While reading through the Picard libraries and code, Enerjy threw more than 1600 warnings. It’s not in bad shape, but it’s got a lot of little “problems” that could easily be fixed. Mainly a lot of missing javadoc, un-cast generic types, arrays being passed between classes and the like. As part of my efforts to read through and understand the code, which I want to do before using it, I figured I’d fix these details. As I ramped up into the more complex warnings, I wanted to start small while still making a contribution. Open source at it’s best, right?

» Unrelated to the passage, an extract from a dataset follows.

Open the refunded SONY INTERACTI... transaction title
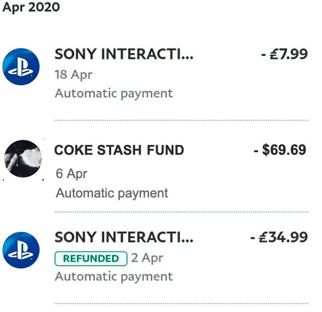 [124, 237]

The sad part of the tale is that open source only works when the community’s contributions are welcome. Apparently, with Picard, code cleaning and maintenance isn’t. My first set of patches (dealing mainly with the trivial warnings) were rejected. With that reception, I’m not going to waste my time submitting the second set of changes I made. That’s kind of sad, in my opinion. I expressly told them that these patches were just a small start and that I’d begin making larger code contributions as my familiarity with the code improves – and at this rate, my familiarity with the code is definitely not going to mature as quickly, since I have much less motivation to clean up their warnings if they themselves aren’t interested in fixing them.

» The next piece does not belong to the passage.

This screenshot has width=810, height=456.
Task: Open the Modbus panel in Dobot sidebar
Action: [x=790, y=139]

At any rate, perhaps I should have known. Open source in science usually means people have agendas about what they’d like to accomplish with the software – and including contributions may mean including someone on a publication downstream if and when it does become published. I don’t know if that was the case here: it was well within the project leader’s rights to reject my patches on any grounds they like, but I can’t say it makes me happy. I still don’t enjoy staring at 1600+ warnings every time I open Eclipse.

The only lesson I take away from this is that next time I see “Open Source” software, I’ll remember that just because it’s open source, it doesn’t mean all contributions are welcome – I should have confirmed with the developers before touching the code that they are open to small changes, and not just bug fixes. In the future, I suppose I’ll be tempering my excitement for open source science software projects.

update: A friend of mine pointed me to a link that’s highly related. Anyone with an open source project (or interested in getting started in one) should check out this blog post titled Teaching people to fish.